The code above creates a new accessor on ActiveRecord called downcase_legacy_field_names. It defaults to false. When this accessor is set to true at the top of a model it will trigger the code below.

# set all accessor methods to lowercase (underscore)
# add set_columns_to_lower to each model that needs it 
class << ActiveRecord::Base

    # Returns a hash of all the methods added to query each of the columns in the table with the name of the method as the key
    # and true as the value. This makes it possible to do O(1) lookups in respond_to? to check if a given method for attribute
    # is available.
    def column_methods_hash #:nodoc:
      @dynamic_methods_hash ||= column_names.inject(Hash.new(false)) do |methods, attr|

        attr_final = downcase_legacy_field_names ? attr.to_s.downcase : attr

        attr_name = attr_final
        methods[attr_final.to_sym]       = attr_name
        methods["#{attr_final}=".to_sym] = attr_name
        methods["#{attr_final}?".to_sym] = attr_name
        methods["#{attr_final}_before_type_cast".to_sym] = attr_name
        methods
      end
    end

   # adapted from: http://wiki.rubyonrails.org/rails/pages/HowToUseLegacySchemas
    def downcase_legacy_field_methods
      column_names.each do |name|
       next if name == primary_key
       a = name.to_s.underscore

       define_method(a.to_sym) do
         read_attribute(name)
       end

       define_method("#{a}=".to_sym) do |value|
         write_attribute(name, value)
       end

       define_method("#{a}?".to_sym) do
         self.send("#{name}?".to_sym)
       end

      end
    end


end 




ActiveRecord::Base.downcase_legacy_field_names = true

This code was adapted from: http://wiki.rubyonrails.org/rails/pages/HowToUseLegacySchemas

In column_methods_hash we are overriding the ActiveRecord method.
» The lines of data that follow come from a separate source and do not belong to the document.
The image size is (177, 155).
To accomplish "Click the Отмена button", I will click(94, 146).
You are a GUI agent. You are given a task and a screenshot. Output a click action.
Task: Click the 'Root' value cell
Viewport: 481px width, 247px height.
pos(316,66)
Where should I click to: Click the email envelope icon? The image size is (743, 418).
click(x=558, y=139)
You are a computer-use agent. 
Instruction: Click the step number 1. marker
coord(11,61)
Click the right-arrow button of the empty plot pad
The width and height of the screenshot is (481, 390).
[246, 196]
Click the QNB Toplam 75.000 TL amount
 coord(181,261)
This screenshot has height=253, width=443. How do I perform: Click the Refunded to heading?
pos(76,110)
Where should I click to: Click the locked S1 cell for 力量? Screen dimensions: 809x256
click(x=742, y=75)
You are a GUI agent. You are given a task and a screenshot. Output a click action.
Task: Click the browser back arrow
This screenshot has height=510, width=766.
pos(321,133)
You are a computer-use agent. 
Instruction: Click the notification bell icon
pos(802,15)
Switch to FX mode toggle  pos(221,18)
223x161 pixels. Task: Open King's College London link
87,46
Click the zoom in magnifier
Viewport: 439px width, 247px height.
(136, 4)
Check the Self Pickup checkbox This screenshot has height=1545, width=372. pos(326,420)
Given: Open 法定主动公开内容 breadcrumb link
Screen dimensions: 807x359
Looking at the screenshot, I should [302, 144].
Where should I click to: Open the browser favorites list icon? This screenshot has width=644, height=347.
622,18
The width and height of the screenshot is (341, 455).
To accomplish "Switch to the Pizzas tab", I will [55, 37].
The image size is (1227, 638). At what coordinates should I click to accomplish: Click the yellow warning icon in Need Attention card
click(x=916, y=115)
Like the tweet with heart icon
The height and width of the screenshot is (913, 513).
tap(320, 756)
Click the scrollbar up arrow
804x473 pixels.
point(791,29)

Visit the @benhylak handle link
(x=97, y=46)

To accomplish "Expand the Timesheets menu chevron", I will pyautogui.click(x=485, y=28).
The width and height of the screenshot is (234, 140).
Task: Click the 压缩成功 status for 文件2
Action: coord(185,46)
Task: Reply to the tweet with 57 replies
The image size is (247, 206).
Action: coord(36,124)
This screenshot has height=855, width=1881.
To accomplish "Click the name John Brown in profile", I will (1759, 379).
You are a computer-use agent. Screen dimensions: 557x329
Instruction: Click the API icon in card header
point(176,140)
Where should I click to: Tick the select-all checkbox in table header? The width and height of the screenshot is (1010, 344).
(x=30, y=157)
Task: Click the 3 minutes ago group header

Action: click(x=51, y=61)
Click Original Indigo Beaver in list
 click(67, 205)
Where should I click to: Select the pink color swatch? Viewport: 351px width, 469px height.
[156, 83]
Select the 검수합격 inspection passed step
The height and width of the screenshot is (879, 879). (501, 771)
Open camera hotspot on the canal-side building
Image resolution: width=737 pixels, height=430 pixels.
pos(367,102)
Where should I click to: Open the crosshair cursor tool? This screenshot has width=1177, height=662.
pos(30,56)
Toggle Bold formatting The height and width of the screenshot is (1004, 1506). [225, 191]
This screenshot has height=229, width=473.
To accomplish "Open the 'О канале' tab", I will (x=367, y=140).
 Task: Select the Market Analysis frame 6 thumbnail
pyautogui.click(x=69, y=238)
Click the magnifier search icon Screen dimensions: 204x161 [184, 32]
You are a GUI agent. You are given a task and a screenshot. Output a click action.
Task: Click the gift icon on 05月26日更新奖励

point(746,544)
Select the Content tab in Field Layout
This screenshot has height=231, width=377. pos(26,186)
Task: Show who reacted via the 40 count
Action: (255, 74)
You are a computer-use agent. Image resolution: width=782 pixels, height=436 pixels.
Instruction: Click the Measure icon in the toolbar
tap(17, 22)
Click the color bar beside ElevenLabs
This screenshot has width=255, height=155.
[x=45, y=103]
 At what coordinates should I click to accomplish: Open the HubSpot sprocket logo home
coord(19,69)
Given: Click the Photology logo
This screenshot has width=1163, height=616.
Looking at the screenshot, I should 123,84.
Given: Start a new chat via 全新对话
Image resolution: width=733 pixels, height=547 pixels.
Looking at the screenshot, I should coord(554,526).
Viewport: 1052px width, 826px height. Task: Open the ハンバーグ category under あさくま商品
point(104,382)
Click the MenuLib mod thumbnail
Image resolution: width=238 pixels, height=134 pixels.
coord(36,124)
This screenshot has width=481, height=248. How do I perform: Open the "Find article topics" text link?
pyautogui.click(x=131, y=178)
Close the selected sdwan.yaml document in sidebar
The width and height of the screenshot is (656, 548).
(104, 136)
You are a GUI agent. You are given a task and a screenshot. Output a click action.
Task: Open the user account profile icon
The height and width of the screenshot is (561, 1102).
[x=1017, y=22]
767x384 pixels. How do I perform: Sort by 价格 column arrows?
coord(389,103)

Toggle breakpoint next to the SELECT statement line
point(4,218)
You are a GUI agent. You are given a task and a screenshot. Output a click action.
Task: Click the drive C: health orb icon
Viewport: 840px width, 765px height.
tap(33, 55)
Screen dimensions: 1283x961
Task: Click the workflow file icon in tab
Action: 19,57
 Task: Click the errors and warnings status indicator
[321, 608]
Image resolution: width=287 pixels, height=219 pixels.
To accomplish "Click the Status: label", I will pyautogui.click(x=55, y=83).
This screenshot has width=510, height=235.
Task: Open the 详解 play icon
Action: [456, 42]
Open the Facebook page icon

This method is used to generated the list of method names that are created at runtime for your database model. We don't want to override any earlier in the process because we would be messing with ActiveRecord's ability to convert our dynamic finders (and other methods) to proper SQL statements for the legacy database.

The second method, downcase_legacy_field_methods, is a new method that will actually generate the code that the downcase'd method will execute.

All of the above code patches ActiveRecord. It's a monkey patch so it can be required anywhere after ActiveRecord is loaded. I have mine in environment.rb.

Once you have patched ActiveRecord, there is one more step that you will need to do. At the top of your legacy database model you need to have the line downcase_legacy_field_methods. It should look something like this:

class LegacyDatabaseModel < ActiveRecord::Base
  downcase_legacy_field_methods

  def cubits_to_feet
    #conversion code goes here
  end
end
salt.racer
+1  A: 

I encountered similar problems with a Legacy SQL Server database that had no naming conventions and a vast sprawl of ASP.net code with SQL embedded in code-behind pages etc. This precluded us from modifying the existing ASP.net application, not that I wanted to do that anyway.

This database structure was quite painful for rails and we took the view that as table names were all singular we could rename all the tables and columns to be consistent with Rails and then create views that reflected the original table/column structure for the ASP.net application.

This allowed us to make changes to the newly renamed tables including adding new fields etc whilst isolating the legacy application from these DB structure changes.

This solution will obviously not work for everyone but it proved very successful for us.